_Exercise description:_
Below are lines of data; restate word for word those running from the line containing "Open the Back button history dropdown arrow" to the line containing "The width and height of the screenshot is (1328, 896).", inclusive, and no others.

[Dataset entries]
● ● ● ● ● ● ●

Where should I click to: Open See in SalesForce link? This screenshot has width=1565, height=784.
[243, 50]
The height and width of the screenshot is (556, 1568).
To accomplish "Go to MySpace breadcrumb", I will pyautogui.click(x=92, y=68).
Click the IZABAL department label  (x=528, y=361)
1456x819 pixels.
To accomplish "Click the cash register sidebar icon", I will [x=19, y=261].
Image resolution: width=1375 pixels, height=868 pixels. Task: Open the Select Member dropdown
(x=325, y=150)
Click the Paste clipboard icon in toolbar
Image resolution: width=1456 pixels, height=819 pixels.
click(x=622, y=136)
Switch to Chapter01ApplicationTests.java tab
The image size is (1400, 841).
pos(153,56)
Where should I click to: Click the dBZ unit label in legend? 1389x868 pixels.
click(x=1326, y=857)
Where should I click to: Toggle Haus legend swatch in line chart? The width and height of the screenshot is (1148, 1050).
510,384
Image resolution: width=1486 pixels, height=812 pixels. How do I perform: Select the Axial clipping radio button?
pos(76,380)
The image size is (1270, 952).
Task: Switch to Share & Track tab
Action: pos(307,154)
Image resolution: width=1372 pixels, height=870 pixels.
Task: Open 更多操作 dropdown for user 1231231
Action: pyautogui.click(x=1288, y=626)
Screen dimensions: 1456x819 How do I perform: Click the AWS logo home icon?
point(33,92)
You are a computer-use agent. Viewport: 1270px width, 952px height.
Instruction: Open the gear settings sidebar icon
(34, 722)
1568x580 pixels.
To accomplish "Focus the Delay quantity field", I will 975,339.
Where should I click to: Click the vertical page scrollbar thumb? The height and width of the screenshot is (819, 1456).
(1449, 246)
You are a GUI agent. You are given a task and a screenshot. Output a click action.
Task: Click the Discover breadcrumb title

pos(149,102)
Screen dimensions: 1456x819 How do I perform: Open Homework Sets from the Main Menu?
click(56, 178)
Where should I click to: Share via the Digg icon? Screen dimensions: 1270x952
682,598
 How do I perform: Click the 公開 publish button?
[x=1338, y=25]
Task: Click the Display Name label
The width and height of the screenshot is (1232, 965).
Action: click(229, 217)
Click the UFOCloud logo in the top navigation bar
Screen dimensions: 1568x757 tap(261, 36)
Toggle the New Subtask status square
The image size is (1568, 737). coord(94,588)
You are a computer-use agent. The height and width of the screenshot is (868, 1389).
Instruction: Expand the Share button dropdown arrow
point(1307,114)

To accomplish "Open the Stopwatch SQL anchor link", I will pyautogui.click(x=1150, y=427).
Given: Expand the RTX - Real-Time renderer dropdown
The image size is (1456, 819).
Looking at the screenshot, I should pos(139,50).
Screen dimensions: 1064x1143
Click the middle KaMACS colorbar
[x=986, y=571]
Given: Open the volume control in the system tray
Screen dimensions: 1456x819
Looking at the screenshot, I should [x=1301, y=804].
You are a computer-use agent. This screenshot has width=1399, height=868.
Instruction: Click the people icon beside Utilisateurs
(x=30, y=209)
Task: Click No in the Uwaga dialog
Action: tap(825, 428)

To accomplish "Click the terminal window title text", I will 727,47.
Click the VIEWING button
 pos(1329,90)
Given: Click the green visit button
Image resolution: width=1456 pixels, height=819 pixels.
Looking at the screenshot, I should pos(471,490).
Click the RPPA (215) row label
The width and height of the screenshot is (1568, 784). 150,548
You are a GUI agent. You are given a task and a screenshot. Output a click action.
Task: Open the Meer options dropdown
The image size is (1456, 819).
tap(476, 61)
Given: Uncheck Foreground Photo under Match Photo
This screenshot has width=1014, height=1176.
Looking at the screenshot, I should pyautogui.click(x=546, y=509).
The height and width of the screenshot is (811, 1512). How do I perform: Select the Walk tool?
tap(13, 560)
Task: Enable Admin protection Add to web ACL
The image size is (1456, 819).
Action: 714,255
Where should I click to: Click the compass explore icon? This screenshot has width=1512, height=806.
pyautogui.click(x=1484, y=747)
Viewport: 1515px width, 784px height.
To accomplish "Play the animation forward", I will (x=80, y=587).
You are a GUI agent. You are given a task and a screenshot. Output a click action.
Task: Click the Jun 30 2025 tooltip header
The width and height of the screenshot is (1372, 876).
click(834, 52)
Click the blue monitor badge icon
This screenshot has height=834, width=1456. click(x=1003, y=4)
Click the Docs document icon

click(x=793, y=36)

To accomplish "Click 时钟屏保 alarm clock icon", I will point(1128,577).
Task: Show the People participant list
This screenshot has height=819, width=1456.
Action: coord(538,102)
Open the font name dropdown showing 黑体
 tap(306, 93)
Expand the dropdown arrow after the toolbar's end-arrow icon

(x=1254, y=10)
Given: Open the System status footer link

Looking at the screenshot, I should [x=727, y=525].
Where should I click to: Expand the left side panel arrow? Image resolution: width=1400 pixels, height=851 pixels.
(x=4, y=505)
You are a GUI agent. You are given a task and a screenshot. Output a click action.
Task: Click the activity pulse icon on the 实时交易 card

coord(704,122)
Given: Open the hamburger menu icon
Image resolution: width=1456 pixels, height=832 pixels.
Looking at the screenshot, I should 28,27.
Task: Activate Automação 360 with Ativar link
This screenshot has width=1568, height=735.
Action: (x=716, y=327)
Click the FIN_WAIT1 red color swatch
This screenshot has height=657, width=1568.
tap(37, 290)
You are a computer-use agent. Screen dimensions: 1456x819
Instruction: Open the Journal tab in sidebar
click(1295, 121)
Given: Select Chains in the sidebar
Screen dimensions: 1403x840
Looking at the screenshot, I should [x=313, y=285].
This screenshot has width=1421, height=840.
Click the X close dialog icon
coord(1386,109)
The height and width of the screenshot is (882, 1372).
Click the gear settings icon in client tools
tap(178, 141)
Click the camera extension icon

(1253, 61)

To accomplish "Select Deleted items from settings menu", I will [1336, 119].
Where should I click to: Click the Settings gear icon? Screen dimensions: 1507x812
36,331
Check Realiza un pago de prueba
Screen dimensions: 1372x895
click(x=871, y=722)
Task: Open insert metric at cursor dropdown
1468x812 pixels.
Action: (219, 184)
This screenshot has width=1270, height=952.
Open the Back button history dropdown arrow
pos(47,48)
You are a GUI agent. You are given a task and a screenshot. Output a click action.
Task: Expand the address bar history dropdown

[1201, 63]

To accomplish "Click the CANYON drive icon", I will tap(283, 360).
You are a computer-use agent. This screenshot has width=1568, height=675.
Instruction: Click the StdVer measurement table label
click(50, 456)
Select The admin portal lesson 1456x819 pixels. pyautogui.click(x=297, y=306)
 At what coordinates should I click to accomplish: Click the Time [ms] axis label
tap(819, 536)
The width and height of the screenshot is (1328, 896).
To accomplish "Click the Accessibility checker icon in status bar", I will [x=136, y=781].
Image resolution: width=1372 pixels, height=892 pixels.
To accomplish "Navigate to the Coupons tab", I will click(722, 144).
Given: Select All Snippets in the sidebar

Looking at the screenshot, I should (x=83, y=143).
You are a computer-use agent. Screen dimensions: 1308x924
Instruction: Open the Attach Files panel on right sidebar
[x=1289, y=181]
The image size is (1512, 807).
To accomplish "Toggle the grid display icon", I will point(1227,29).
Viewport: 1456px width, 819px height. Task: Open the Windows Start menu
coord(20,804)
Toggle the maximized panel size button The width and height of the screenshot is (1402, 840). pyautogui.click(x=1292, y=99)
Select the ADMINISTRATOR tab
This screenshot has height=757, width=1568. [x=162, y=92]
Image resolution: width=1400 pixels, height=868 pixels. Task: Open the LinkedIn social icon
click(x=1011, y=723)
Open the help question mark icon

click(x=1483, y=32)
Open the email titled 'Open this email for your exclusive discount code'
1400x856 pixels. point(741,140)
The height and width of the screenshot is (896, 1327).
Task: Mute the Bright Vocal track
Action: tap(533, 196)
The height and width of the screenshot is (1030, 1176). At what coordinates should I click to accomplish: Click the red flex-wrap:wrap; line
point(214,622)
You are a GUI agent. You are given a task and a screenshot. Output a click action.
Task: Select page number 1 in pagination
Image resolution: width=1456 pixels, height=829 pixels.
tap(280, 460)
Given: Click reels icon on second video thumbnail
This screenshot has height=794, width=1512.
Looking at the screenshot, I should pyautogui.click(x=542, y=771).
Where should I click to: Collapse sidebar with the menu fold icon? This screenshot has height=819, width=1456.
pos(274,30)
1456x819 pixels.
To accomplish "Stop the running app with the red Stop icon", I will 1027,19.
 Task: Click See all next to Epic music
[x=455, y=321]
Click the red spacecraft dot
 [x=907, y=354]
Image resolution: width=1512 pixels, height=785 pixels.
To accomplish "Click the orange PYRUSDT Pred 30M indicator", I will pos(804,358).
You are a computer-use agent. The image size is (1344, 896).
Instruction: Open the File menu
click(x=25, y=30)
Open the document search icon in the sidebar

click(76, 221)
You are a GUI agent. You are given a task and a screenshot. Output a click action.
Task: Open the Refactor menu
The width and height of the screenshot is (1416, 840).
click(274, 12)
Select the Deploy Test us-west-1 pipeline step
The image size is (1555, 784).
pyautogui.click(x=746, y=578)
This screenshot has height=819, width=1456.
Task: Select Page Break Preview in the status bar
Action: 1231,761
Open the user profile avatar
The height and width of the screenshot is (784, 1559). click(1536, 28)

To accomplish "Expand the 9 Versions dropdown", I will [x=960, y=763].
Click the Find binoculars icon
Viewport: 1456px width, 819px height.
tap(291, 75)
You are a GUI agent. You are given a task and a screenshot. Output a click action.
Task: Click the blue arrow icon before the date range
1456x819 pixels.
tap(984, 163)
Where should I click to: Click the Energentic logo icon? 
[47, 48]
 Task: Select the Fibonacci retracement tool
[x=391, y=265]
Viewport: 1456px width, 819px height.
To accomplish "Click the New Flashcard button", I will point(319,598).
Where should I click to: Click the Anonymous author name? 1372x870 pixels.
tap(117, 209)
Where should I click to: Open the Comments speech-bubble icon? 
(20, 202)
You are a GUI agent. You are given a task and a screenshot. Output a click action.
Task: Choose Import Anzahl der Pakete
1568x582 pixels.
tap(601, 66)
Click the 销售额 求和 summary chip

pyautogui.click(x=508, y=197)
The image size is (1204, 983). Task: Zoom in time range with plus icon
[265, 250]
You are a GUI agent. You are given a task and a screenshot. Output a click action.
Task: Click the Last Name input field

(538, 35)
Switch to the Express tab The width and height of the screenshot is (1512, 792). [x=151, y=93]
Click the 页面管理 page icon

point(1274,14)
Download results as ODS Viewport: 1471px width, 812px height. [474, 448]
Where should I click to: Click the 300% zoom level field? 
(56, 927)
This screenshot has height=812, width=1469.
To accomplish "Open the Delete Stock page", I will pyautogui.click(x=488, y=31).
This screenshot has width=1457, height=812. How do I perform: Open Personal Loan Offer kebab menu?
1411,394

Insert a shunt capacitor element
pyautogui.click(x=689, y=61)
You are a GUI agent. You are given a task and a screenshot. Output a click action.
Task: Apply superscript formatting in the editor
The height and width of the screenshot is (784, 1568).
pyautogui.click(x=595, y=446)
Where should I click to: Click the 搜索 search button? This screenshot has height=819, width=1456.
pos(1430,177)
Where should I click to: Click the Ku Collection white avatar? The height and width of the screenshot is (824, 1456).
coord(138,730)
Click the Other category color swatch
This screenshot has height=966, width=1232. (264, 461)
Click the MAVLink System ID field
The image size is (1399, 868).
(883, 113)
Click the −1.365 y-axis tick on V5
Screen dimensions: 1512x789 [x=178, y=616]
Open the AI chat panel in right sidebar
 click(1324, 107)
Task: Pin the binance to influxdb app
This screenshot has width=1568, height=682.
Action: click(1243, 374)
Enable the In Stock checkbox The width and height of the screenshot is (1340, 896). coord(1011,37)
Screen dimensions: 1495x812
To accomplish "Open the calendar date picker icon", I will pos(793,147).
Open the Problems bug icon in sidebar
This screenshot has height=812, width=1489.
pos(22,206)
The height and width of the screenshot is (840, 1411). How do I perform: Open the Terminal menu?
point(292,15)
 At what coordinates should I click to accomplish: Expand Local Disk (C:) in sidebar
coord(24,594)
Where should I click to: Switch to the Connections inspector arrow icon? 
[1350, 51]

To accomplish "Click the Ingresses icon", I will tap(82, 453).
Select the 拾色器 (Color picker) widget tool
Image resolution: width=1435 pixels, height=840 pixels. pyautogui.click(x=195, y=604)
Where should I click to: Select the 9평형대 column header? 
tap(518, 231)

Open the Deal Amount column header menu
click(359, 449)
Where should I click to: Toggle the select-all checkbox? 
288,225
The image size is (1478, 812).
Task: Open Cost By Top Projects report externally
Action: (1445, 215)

● ● ● ● ● ● ●

_Solution to this problem:_
Open the Back button history dropdown arrow
pos(47,48)
You are a GUI agent. You are given a task and a screenshot. Output a click action.
Task: Expand the address bar history dropdown

[1201, 63]

To accomplish "Click the CANYON drive icon", I will tap(283, 360).
You are a computer-use agent. This screenshot has width=1568, height=675.
Instruction: Click the StdVer measurement table label
click(50, 456)
Select The admin portal lesson 1456x819 pixels. pyautogui.click(x=297, y=306)
 At what coordinates should I click to accomplish: Click the Time [ms] axis label
tap(819, 536)
The width and height of the screenshot is (1328, 896).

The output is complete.